The weight of that verse suddenly fell on me, and God showed me clearer than ever my filth and sin smeared all over the perfect, sinless, loving, and willing Christ. I experienced for the first, but not last, time the shock that Wesley expressed in his hymn: “Died He for me who caused His pain, for me who Him to death pursued?” It was so shocking and powerful that all I could do was cry and protest in horror “Not for me, God! He’s too good to die for me!” I felt the filth of sin covering me inside and out, but worse than that, I felt the eyes of Christ upon me in all my foulness. All I could do was hate myself and tremble.

But God did not leave me there. Having brought me to the end of myself, He turned my eyes towards the cross, graciously filling me with the realization and peace of His love in spite of my filth. I saw that He still called me to come to Him, and found I could not refuse.

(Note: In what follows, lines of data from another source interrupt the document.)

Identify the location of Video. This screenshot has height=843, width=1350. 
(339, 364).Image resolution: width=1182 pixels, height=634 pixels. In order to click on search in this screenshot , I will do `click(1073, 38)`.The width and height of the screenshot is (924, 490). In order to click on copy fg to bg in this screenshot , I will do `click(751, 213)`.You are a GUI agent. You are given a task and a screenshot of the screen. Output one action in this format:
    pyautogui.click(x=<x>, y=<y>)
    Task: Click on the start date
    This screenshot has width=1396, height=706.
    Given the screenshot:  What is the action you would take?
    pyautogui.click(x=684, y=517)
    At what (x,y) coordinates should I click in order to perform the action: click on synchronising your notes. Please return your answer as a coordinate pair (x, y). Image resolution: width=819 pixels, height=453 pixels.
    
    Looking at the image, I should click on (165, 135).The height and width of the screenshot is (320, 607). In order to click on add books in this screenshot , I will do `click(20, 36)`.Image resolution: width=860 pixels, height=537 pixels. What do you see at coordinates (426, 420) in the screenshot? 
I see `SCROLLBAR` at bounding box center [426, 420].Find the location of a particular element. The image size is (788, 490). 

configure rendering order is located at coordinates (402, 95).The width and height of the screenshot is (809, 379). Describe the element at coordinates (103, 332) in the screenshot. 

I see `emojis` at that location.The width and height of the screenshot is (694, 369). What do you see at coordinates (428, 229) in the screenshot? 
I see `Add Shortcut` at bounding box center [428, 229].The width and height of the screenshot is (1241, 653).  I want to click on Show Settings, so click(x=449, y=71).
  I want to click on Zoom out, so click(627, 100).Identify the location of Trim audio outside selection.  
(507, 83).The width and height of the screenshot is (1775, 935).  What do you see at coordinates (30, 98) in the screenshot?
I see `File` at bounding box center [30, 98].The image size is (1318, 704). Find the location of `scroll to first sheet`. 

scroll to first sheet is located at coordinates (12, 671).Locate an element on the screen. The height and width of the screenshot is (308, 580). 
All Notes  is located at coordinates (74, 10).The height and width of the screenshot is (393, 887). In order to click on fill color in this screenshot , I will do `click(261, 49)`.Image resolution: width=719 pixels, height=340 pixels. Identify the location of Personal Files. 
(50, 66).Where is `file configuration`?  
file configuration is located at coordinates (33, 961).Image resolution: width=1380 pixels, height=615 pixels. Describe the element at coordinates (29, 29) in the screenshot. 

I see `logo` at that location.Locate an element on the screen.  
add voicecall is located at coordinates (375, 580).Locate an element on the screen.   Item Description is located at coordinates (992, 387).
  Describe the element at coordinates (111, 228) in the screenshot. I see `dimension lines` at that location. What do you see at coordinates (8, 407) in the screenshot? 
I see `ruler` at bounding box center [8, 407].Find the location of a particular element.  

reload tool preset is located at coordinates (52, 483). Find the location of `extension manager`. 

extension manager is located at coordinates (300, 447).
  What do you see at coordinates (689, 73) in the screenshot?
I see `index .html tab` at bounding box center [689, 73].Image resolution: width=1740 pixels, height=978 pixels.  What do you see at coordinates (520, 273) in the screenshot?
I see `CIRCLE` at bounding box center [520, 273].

Since then it is difficult to describe what I have found in Christ. It is like a man blind from birth trying to describe a sky full of stars, but he doesn’t have the vocabulary or understanding to do it. But with what limited means I have, I can say He has never been anything but good to me.

He is enough even when I try to earn favor, or look for satisfaction in other things.

He still covers me even when I feel exposed before God.

He is my surety even when I feel I have no assurance.

He is the victor even when I feel undone by my sins.

He pursues me even when I run the other way.

He is mightier than my sins, even when they seem to be so strong.

He stands before the Father, pleading His merits even in the midst of my sins, and

He never abandons me to myself.

I have known what it is to be dead and made alive, to be brought from an enslaving self-worship to a glorious annihilation of self, my identity lost in His identity. In Him I have found more delights and treasures than I could ever count or enjoy in an eternity, and He has given Himself to me freely.